Last year I blogged about the amazing First in the Family Humanist Scholarship Initiative launched by Black Skeptics of LA to help send minority atheists to college. If you missed that (or need to refresh your memory), check out my article on that, Help Minority Atheists to College. To learn more about the evolution of the initiative, and to donate for the fund this year, see their new IndieGogo page. I really hope you donate, because it will make up for my not being able to this year. We are saving money to survive sending Jen back to school for a career change, so the belt is going to be tight for us for a while and we need every penny to get by. So I’m saddened I can’t help this cause this year. But maybe I can inspire enough people to!

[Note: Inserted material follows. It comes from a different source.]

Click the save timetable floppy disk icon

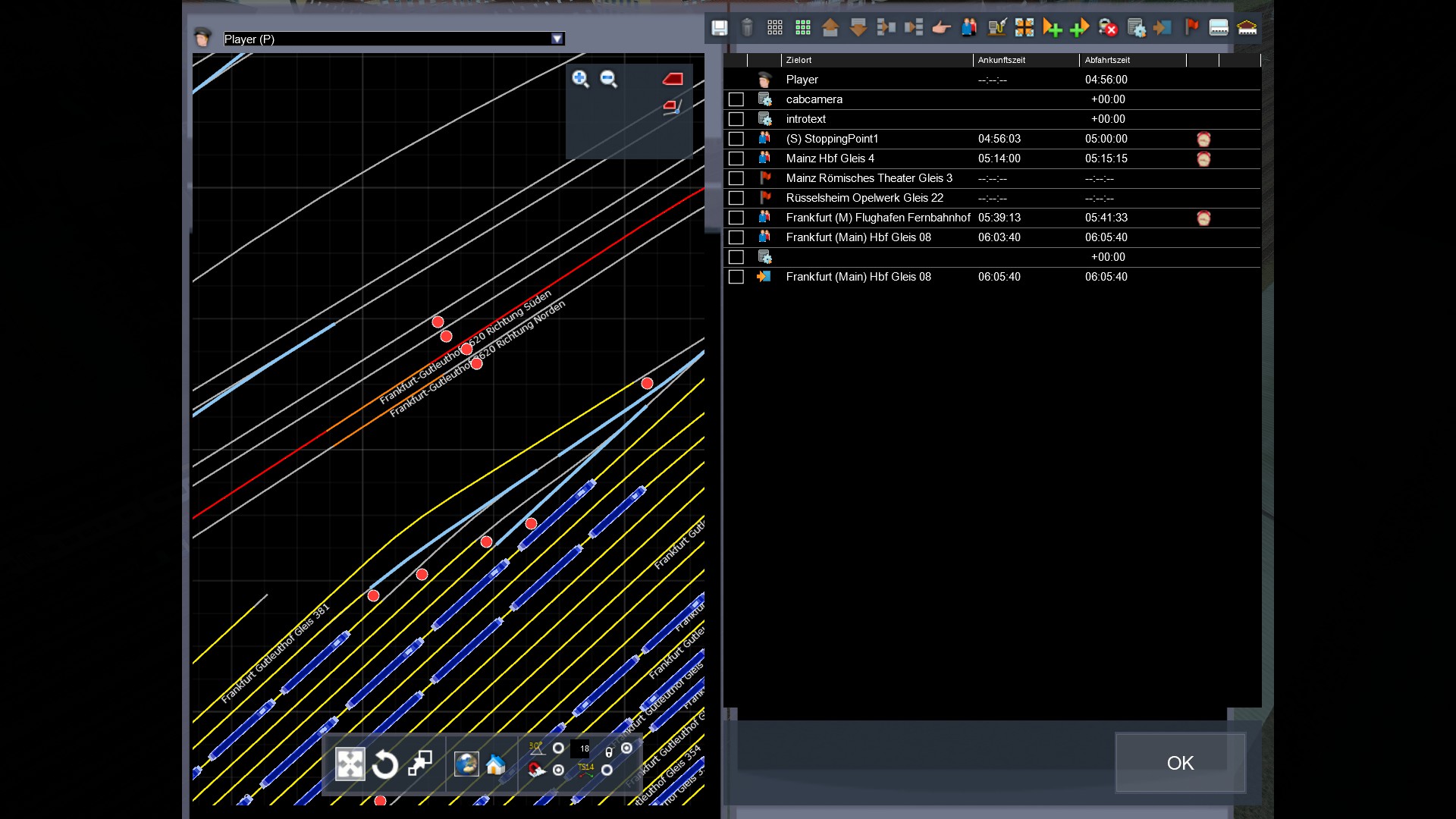[x=719, y=28]
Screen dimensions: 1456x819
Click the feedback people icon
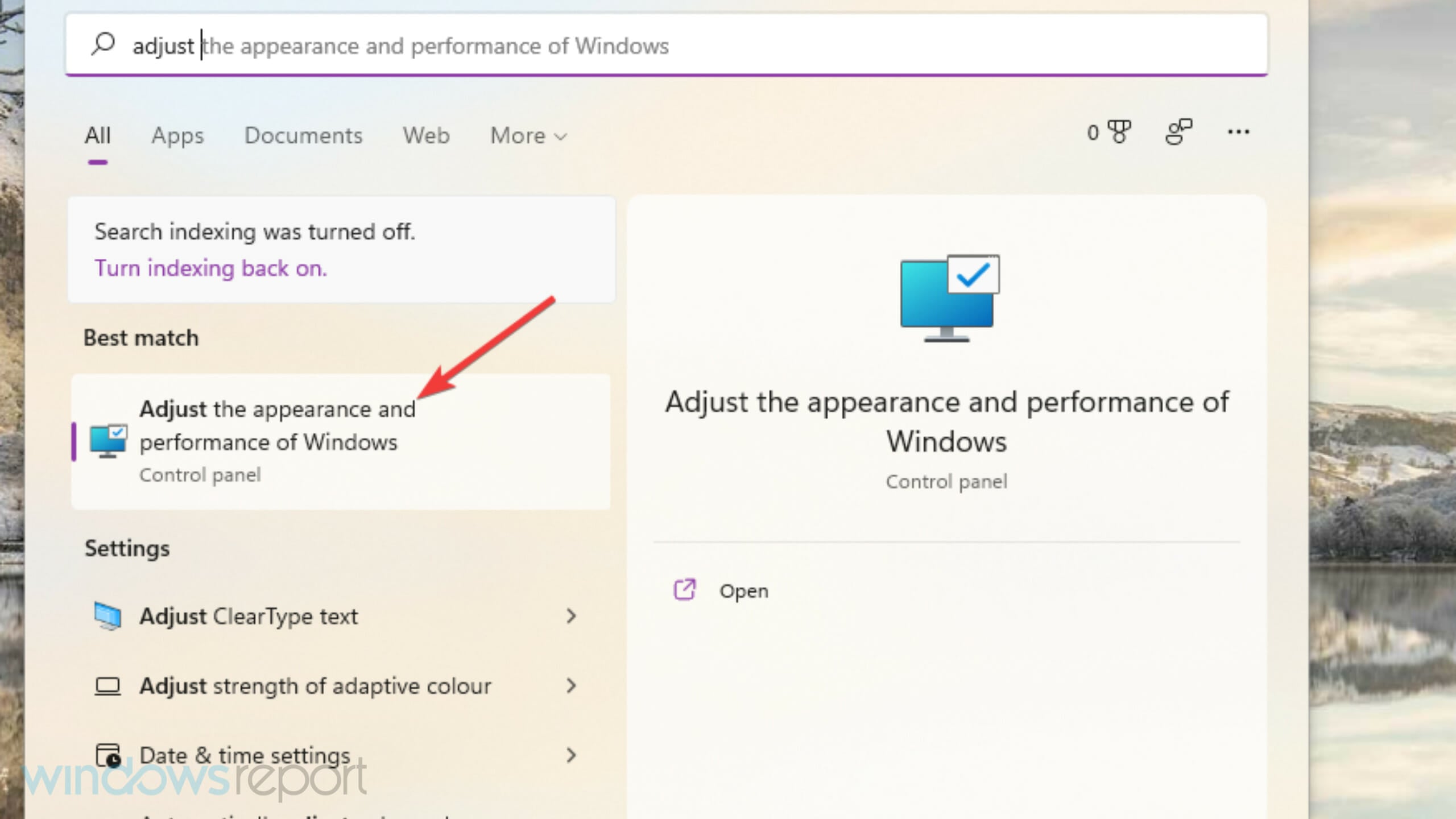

Secular Organizations Can Get Free Course Admission

Are you part of a secular, atheist, humanist, or other organization? Or know someone who is? Let that org’s leadership know that before this July they can get a deal for access to any course this year we are gradually building to teach online at SecularActivism.org. “An organization, large or small, gets a certificate for one of its leaders to take a free course during 2014, if 30 members join the email list before July 1st. Just mention the organization name when asked how you heard about us.” They just need to contact John Shook to inquire.

Go to SecularActivism.org to see the current course offerings. Many more will be developed and taught before the end of the year (possibly dozens). For example, besides my Naturalism 101 course that I’m teaching now, I will also be teaching courses this year on the science and philosophy of free will, on historical methods (theory and practice), on the historicity of Jesus, and more (I’m considering offering courses on ancient science, economics, and technology, on Bayes’ Theorem and counter-apologetics, and others; feel free to make requests in comments here for courses you’d take if I taught them). And I am not the only instructor on board. We are contracting more and more teachers of skill or renown, to teach far more diverse offerings.